## Text provided
*** Begin section ***

So far I haven't heard much about the car park capacity requirement for the future, especially considering the car park is already full on week days by around 07:30am. 3 extra platforms would eat into the already existing capacity.

I have not heard where the trains currently residing in Jowitt sidings will stable under the new plans.

There is no new available information about the current architecture requirements of the bridges north and south of Bedford when the new lines are in place. Will the bridges suffice in their current state or will the bridges requirement a new build? Also the bridge at St Johns wasn't even mentioned, will that require a new build?

Although there are plans for the Bedford station layout taken directly from the video presentation at 40:22 time stamp. https://bedford.public-i.tv/core/portal/webcast_interactive/853510

1707392185539.png

What is interesting in the above map is that the new platforms east of the station to support EWR terminate south of the Bromham road bridge and continue on a 4 track alignment. Is this a mistake? Since 10 mins of the presentation are allocated to 6 tracking this makes this map a little redundant.

The presentation states that current P3 will be used as a freight holding platform (Excellent in my humble opinion) and that GTR (Grovia Thameslink) will stable in P0 (currently 1A but with capacity for 12 car trains), P1 and P2. P3 can still be used to stable reversing GTR trains when pushed for capacity.

P5 will loop round the back of P4, apparently this is greenlit by all parties but it seems to be a loop only, not used for high speed. Unless its used to reverse trains i'm not sure what benefit it actually has unless the down fast is used as an up fast. Judging by the point alignment facilitating that in the map thats what is in mind.

*** End section ***

## Exercise data
*** Begin section ***

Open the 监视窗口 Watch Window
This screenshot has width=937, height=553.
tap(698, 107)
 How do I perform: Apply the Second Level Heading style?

*** End section ***

## Activity
Write out, word for word, the section of the Bedford station text that starts with the words "Although there are" and finishes with "a little redundant.".

## Answer below
Although there are plans for the Bedford station layout taken directly from the video presentation at 40:22 time stamp. https://bedford.public-i.tv/core/portal/webcast_interactive/853510

1707392185539.png

What is interesting in the above map is that the new platforms east of the station to support EWR terminate south of the Bromham road bridge and continue on a 4 track alignment. Is this a mistake? Since 10 mins of the presentation are allocated to 6 tracking this makes this map a little redundant.